Recorded information ::

┌────────

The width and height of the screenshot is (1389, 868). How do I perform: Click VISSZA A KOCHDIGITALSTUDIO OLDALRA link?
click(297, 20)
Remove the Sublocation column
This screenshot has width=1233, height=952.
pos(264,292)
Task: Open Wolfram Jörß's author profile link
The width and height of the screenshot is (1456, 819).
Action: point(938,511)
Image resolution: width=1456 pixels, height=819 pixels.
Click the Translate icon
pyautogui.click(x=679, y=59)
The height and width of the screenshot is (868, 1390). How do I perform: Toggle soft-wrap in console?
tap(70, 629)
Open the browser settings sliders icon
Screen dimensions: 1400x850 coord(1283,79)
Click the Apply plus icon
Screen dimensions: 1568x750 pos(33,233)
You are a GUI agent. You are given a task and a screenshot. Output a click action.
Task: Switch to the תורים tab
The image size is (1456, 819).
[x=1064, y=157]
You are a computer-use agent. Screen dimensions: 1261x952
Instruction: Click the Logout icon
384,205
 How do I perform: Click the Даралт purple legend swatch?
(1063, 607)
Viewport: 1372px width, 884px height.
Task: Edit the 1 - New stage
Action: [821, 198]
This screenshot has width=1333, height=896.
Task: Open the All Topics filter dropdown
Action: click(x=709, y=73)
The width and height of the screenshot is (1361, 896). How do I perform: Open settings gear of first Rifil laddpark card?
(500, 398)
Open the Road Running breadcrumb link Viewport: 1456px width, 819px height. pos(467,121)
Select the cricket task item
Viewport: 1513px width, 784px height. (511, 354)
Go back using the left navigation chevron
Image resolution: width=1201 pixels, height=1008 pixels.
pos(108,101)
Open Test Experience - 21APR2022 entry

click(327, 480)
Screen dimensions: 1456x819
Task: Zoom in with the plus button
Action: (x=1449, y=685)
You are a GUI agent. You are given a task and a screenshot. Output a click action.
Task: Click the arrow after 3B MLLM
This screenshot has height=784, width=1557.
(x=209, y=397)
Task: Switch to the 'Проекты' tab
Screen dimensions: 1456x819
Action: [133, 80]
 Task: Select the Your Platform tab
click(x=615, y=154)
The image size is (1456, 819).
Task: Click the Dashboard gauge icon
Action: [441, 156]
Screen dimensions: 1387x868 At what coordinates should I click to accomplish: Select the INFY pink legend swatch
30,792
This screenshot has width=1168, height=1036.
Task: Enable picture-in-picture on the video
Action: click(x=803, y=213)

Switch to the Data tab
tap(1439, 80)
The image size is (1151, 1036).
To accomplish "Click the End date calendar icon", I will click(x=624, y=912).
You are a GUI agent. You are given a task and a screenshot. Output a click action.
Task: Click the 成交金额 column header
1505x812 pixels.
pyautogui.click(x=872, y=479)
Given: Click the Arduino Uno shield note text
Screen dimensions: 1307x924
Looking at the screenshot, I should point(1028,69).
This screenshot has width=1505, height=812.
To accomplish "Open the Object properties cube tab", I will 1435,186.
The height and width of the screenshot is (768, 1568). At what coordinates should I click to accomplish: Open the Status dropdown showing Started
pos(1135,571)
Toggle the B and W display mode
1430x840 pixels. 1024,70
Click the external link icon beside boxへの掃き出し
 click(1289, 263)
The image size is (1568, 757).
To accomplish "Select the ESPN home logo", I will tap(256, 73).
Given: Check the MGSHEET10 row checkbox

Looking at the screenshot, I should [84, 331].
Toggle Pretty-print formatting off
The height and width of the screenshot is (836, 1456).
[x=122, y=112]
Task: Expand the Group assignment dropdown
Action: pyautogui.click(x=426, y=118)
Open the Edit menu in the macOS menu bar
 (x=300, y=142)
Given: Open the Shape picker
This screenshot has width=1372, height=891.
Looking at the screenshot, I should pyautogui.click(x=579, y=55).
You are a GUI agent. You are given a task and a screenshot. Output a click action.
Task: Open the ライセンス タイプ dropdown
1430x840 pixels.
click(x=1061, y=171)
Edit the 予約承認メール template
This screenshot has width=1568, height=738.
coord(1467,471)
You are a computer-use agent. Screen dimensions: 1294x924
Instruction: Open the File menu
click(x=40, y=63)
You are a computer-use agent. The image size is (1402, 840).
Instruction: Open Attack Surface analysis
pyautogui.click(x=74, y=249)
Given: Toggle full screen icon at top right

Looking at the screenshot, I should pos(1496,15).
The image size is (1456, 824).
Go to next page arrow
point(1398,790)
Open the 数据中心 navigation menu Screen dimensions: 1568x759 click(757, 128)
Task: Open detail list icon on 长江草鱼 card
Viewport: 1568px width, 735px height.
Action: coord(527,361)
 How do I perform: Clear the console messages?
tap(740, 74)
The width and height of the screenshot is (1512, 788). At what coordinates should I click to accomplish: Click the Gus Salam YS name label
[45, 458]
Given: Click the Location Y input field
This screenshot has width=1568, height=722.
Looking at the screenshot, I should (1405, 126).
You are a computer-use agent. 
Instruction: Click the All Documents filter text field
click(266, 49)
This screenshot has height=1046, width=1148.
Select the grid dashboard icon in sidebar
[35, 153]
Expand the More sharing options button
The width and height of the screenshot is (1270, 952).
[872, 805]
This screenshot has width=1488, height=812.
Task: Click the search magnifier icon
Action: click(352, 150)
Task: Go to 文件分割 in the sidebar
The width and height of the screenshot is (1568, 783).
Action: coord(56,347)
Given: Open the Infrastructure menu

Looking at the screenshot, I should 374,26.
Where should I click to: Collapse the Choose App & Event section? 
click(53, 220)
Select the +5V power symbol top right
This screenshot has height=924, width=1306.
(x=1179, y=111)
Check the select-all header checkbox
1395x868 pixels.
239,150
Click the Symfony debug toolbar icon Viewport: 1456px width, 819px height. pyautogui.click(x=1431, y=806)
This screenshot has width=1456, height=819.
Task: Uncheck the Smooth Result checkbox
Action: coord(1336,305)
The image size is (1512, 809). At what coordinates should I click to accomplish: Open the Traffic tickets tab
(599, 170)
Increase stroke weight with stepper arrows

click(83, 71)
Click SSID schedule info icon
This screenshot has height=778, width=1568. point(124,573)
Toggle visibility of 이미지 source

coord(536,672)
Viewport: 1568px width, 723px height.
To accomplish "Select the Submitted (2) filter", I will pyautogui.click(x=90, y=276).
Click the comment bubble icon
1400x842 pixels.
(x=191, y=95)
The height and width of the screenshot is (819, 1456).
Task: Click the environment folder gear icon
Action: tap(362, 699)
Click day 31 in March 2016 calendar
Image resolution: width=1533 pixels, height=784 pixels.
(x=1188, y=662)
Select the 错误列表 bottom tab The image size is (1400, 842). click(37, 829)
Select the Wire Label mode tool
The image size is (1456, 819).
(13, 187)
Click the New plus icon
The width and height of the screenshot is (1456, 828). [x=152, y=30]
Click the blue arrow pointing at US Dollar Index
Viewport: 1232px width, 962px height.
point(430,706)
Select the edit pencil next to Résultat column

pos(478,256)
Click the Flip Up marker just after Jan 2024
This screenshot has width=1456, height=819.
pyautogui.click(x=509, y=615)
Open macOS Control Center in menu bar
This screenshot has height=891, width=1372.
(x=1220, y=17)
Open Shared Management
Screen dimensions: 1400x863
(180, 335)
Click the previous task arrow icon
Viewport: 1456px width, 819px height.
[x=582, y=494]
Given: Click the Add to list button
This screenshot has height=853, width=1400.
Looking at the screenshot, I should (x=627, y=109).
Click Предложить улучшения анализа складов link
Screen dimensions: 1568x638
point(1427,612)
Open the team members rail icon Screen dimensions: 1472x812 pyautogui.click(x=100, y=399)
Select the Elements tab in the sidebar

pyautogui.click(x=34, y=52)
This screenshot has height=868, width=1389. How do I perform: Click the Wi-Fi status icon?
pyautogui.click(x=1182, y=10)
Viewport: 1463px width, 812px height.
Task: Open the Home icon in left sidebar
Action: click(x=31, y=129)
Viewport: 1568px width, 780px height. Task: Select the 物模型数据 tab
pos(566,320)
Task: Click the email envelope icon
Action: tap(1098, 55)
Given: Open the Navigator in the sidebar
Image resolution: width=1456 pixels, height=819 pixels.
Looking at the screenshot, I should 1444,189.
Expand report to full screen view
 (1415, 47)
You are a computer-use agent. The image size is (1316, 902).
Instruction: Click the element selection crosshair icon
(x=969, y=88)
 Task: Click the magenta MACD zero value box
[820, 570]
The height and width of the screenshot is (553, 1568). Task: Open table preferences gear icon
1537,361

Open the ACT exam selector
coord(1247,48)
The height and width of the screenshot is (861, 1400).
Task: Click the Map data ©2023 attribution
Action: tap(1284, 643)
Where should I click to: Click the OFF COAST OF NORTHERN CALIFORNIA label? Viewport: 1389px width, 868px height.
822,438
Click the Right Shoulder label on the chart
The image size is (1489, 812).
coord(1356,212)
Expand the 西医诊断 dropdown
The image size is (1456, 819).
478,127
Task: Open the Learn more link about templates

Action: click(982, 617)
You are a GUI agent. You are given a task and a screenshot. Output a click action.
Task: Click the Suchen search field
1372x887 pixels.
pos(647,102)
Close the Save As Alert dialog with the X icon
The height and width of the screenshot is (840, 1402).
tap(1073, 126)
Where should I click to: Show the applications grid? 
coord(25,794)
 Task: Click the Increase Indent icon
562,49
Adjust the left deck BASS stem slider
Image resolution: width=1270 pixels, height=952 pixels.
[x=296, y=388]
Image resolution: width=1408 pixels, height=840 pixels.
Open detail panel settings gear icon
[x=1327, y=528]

└────────

Work instruction :: In the answer, the lines from the first line of the data above through the line containing "Task: Open Wolfram Jörß's author profile link" must appear exactly as written, with nothing else.

Completed task ::
The width and height of the screenshot is (1389, 868). How do I perform: Click VISSZA A KOCHDIGITALSTUDIO OLDALRA link?
click(297, 20)
Remove the Sublocation column
This screenshot has width=1233, height=952.
pos(264,292)
Task: Open Wolfram Jörß's author profile link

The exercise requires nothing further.